Computer Science and Engineering, Department of

 

First Advisor

Witawas Srisa-an

Second Advisor

Qiben Yan

Date of this Version

Spring 4-20-2020

Document Type

Thesis

Comments

A DISSERTATION Presented to the Faculty of The Graduate College at the University of Nebraska In Partial Fulfillment of Requirements For the Degree of Doctor of Philosophy, Major: Computer Science, Under the Supervision of Professors Witawas Srisa-an and Qiben Yan, Lincoln, Nebraska: April, 2020

Copyright 2020 Zhiqiang Li

Abstract

Android is currently the most popular operating system for mobile devices in the world. However, its openness is the main reason for the majority of malware to be targeting Android devices. Various approaches have been developed to detect malware.

Unfortunately, new breeds of malware utilize sophisticated techniques to defeat malware detectors. For example, to defeat signature-based detectors, malware authors change the malware’s signatures to avoid detection. As such, a more effective approach to detect malware is by leveraging malware’s behavioral characteristics. However, if a behavior-based detector is based on static analysis, its reported results may contain a large number of false positives. In real-world usage, completing static analysis within a short time budget can also be challenging.

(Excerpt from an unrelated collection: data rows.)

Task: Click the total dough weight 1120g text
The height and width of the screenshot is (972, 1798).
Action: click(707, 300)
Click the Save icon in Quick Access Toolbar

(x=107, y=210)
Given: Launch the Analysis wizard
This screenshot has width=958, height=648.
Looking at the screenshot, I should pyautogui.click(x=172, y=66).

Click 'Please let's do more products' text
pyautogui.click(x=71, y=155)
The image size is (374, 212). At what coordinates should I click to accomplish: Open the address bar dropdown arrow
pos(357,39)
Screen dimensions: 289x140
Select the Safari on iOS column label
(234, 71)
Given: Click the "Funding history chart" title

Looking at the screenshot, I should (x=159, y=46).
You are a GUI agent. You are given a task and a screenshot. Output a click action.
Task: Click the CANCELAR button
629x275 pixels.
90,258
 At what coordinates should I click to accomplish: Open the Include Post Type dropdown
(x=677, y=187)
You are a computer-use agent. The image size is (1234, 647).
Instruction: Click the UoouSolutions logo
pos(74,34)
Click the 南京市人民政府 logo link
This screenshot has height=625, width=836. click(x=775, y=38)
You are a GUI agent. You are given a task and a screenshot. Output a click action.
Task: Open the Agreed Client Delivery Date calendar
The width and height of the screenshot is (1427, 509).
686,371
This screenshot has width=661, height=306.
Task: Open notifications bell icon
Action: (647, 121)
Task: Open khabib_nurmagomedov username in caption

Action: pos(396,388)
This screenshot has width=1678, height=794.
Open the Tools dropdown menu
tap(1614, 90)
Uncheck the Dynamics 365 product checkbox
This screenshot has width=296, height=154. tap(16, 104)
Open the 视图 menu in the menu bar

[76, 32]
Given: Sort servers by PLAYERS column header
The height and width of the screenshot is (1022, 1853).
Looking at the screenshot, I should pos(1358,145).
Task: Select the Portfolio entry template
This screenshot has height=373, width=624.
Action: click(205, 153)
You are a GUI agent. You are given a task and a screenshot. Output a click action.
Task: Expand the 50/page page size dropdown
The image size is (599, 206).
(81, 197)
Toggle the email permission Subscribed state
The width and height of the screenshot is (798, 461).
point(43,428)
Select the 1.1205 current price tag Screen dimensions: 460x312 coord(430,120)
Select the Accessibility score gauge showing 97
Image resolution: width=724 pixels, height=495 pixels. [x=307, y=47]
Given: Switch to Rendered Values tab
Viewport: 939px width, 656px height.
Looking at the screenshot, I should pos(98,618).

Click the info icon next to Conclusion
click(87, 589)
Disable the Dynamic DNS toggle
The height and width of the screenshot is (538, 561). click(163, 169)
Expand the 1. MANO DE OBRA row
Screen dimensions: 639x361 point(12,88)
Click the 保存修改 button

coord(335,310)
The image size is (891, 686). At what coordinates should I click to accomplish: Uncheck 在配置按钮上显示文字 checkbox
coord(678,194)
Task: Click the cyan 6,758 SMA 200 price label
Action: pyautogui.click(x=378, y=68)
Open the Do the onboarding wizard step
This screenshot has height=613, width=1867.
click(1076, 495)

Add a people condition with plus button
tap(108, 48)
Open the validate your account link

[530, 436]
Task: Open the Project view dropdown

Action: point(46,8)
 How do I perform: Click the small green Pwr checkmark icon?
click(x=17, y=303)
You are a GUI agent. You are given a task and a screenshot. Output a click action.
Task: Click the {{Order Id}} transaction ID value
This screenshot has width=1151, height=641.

Because of the time constraint, analysts adopt approaches based on dynamic analyses to detect malware. However, dynamic analysis is inherently unsound as it only reports analysis results of the executed paths. Besides, recently discovered malware also employs structure-changing obfuscation techniques to evade detection by state-of-the-art systems. Obfuscation allows malware authors to redistribute known malware samples by changing their structures. These factors motivate a need for malware detection systems that are efficient, effective, and resilient when faced with such evasive tactics.

In this dissertation, we describe the developments of three malware detection systems to detect complex malware: DroidClassifier, GranDroid, and Obfusifier. DroidClassifier is a systematic framework for classifying network traffic generated by mobile malware. GranDroid is a graph-based malware detection system that combines dynamic analysis, incremental and partial static analysis, and machine learning to provide time-sensitive malicious network behavior detection with high accuracy. Obfusifier is a highly effective machine-learning-based malware detection system that can sustain its effectiveness even when malware authors obfuscate these malicious apps using complex and composite techniques.

Our empirical evaluations reveal that DroidClassifier can successfully identify different families of malware with 94.33% accuracy on average. We have also shown GranDroid is quite effective in detecting network-related malware. It achieves 93.0% accuracy, which outperforms other related systems. Lastly, we demonstrate that Obfusifier can achieve 95% precision, recall, and F-measure, collaborating its resilience to complex obfuscation techniques.